Modern India was forged by one man: Jawaharlal Nehru. The irony, of course, is that Nehru was forged by the very British system he sought to eclipse. Now, 55 years after his death, Pandit’s legacy still looms large over the world’s most populous democracy.
The royal tour to India in 1961: Queen Elizabeth II and Prince Philip, the Duke of Edinburgh, are pictured with Nehru (left) and Krishna Menon (right) at the beating the retreat ceremony. (Photo by Popperfoto via Getty Images/Getty Images)

In the summer of 1945, the crème de la crème of Indian politics gathered in the small city of Simla, in the hills of northern India. For almost 100 years, Simla had been the summer capital of British India, where annually the entire machine of government decamped from sweltering Calcutta and later Delhi to the cool and picturesque hill station. In 1945, that period of India’s history was coming to an end as Britain prepared to grant its imperial jewel independence, and Simla was where it would be hammered out.

Delegates arrived from across the country, many in carriages or rickshaws pulled by men up the steep drive to the Scottish baronial style Viceregal Lodge, the summer home of the Viceroy of India. But one arrival drew everyone’s attention. Riding a piebald horse and wearing his trademark achkan and cap was Jawaharlal ‘Pandit’ Nehru, president of the Indian National Congress that had fought for decades to secure the colony’s independence.
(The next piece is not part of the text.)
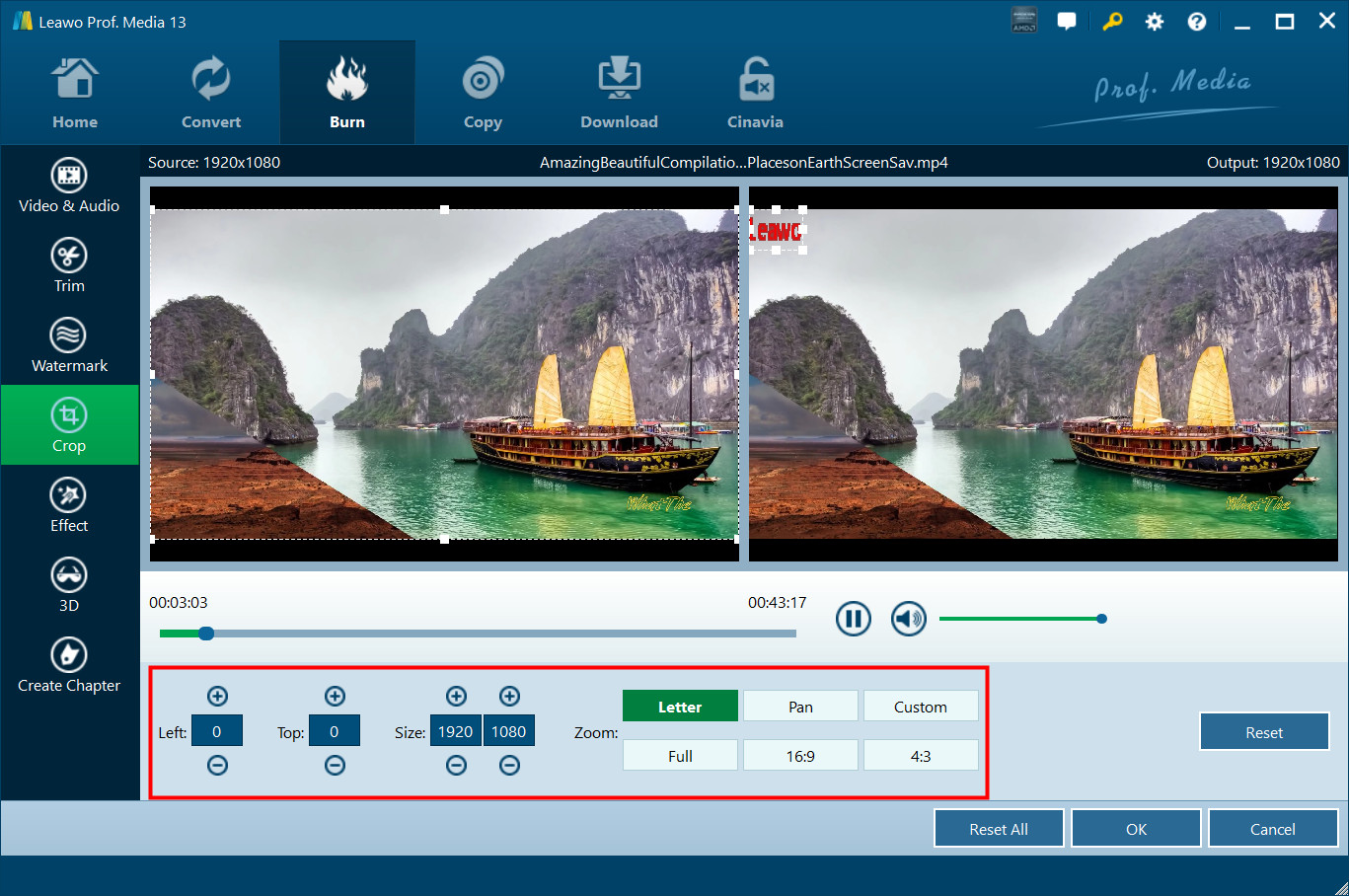Image resolution: width=1349 pixels, height=896 pixels.
Task: Select the Letter zoom mode
Action: coord(680,707)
The entrance stopped the press and other attendees in their tracks, and was typical of the man who would become his country’s first prime minister, serving in the role from 1947 to 1964. His Congress Party ran India almost uninterrupted from independence until 2014.

Born in 1889 to a wealthy family in central India, Nehru led a gilded existence in British India. His father sent him to Harrow, which he followed with a natural science degree at Cambridge and law studies at Inner Temple. He was called to the bar in 1912 and returned to India. The Nehru family hoped their son would prosper as a lawyer in their home city of Allahabad, but he had been an Indian nationalist since childhood, and, as an adult, it took up almost all his time. In 1916 he married Kamala Kaul, a fellow freedom fighter, but even she was often overlooked during the struggle for independence. The pair had two children, a son and a daughter, Indira, but their son lived only for a week.